In a study with exhaustive sampling of conventional Pinaceae and all other Pinales except for Gnetum, etc., Leslie et al. (2012) found the set of relationships [[Cedrus [Pseudolarix [Nothotsuga + Tsuga]] [Abies + Keteleeria]] [[Pseudotsuga + Larix] [Pinus [Cathaya + Picea]]]]. The same two major groups were recovered by Lockwood et al. (2013), although major groupings were not the focus of that study and details of relationships within the two groups differed; see also He et al. (2012), Klimiuk and Stockey (2012: [Pinus [Cathaya + Picea]]), Ruhfel et al. (2014), and C. Hou et al. (2015).

For the phylogeny of Pinus, see Price et al. (1998), Syring et al. (2005), Gernandt et al. (2005, 2008, 2011a), Eckert and Hall (2006), Parks et al. (2012) and Gallien et al. (2015). Pinus has two subgenera (see Gernandt et al. 2005 for an infrageneric classification). Leaves of subgenus Pinus, the hard pines, apparently have two vascular bundles (but see above), the plesiomorphic condition, while those of subgenus Strobus, the soft pines, have but a single bundle (references in Gallien et al. 2015 for studies on individual subgenera). Picea was embedded in Pinus is Sen et al. (2016). Analysis of nuclear ITS variation was largely uninformative in suggesting relationships between sections in Abies, but at lower levels was more useful (Xiang et al. 2009); in a more extensive study (genes from all three compartments), Xiang et al. (2014) largely resolved relationships in the genus. Lockwood et al. (2013) provide a detailed phylogeny of Picea, sister to Pinus.

Classification. If the topology suggested by Leslie et al. (2012) holds up, a two subfamily classification, Abietoideae and Pinoideae, the subfamilies being the two major clades recognized there, is reasonable (see above).

Haploxylon pines = Pinus subgenus Strobus, Diploxylom pines = Pinus subgenus Pinus.

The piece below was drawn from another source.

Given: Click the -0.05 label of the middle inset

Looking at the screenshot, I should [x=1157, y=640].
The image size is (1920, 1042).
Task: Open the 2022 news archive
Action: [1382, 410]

Botanical Trivia Living up to 4,700 years or more, the bristlecone pine, Pinus longaeva, is the longest-living non-clonal seed plant (Munné-Bosch 2014 and references); its needles, which can live for over 30 years (Hacke et al. 2015), are the longest-lived leaves of all land plants except Welwitschia - and the latter has very odd leaves. The plant does not seem to attract native mountain pine beetles (Dendroconus, see Bentz et al. 2016).

Synonymy: Abietaceae Gray, Cedraceae Vest, Piceaceae Gorozh.